Secret Service Employees Removed in Prostitution Case
Two Secret Service employees suspected of consorting with prostitutes while preparing for President Barack Obama’s arrival at a Latin American summit in Colombia left the agency and a third is in the process of being dismissed, according to a U.S. statement.
Eight other employees who are also under investigation for involvement with prostitutes before the summit in Cartagena remain on administrative leave and have had their security clearances suspended, Paul Morrissey, an assistant director of the agency, said in the statement.
“The Secret Service continues to conduct a full, thorough and fair investigation, utilizing all investigative techniques available to our agency,” Morrissey said. “This includes polygraph examinations, interviews with the employees involved and witness interviews.”
The departures are the first resulting from a controversy that emerged as the Summit of the Americas was beginning last week.
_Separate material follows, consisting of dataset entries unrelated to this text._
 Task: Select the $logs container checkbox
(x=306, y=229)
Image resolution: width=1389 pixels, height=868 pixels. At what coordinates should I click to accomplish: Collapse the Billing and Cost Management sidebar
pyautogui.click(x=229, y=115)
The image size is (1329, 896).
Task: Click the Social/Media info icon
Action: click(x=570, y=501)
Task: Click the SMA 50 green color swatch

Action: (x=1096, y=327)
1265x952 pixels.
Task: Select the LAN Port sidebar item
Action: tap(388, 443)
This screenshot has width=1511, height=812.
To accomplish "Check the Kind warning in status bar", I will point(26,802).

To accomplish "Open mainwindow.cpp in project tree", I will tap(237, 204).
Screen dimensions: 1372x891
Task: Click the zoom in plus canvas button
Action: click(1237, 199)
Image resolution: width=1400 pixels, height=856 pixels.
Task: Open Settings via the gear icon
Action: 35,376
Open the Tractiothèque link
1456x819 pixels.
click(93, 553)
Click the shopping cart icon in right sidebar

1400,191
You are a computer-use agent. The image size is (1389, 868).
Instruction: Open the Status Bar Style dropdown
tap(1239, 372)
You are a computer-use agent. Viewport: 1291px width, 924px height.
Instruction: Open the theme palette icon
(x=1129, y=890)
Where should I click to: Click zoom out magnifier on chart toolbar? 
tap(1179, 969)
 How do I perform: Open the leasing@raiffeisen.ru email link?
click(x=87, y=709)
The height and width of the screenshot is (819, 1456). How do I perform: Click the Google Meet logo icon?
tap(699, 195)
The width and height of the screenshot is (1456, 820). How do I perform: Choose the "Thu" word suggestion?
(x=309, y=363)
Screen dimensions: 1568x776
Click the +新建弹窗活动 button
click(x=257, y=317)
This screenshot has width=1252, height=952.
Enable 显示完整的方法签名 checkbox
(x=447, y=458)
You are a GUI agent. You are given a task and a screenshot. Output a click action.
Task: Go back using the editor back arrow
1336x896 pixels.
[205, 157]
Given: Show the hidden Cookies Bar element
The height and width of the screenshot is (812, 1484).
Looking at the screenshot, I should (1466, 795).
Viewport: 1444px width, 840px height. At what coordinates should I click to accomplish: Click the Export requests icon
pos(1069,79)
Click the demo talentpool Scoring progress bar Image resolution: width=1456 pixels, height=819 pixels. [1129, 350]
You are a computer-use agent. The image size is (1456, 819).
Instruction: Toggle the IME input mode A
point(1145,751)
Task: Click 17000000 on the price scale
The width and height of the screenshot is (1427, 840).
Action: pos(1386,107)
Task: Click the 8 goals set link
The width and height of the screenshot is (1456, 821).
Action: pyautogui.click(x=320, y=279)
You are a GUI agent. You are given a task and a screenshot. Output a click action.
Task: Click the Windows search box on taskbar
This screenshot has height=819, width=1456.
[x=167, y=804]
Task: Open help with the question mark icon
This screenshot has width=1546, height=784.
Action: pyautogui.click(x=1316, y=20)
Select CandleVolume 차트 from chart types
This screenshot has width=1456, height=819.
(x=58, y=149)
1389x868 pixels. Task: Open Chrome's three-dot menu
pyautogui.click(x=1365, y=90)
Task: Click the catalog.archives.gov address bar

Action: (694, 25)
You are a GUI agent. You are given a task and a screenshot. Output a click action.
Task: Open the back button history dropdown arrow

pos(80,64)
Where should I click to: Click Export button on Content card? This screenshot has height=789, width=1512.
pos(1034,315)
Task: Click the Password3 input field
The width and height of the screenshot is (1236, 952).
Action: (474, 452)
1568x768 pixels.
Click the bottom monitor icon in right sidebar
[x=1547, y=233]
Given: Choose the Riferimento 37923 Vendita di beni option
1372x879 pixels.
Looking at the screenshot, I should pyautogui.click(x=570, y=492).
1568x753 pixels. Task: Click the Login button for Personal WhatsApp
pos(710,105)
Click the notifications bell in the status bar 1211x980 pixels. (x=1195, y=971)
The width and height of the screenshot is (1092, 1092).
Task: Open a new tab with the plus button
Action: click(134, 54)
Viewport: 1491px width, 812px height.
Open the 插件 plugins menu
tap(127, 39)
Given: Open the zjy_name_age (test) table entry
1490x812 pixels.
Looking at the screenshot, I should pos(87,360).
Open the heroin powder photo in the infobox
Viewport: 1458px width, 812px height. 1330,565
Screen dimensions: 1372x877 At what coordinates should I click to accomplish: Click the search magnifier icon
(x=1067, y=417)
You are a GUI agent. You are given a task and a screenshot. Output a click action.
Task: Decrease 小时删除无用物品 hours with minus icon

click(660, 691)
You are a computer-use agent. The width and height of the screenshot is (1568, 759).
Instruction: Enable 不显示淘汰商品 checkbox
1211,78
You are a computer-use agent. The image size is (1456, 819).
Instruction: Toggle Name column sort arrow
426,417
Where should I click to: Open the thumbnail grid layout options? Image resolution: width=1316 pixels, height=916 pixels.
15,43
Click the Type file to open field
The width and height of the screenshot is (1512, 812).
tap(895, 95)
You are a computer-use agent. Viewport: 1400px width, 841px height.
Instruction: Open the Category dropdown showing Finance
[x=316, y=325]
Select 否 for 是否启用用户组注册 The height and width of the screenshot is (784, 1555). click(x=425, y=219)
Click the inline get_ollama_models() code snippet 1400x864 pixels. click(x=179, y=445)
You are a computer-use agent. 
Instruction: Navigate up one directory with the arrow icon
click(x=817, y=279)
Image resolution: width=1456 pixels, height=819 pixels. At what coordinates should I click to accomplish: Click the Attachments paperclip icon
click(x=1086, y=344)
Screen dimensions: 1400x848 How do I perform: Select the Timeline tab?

Obama’s agenda at the summit on the economy, trade and engagement in Latin America, which concluded April 15, was overshadowed by the allegations of misconduct by Secret Service agents and military support personnel. The agents were relieved of duty and sent back to the U.S. before Obama arrived.
One supervisory employee was allowed to retire and another has been “proposed for removal for cause,” which requires a 30-day notice and opportunity to respond, Morrissey said. A non- supervisory employee resigned.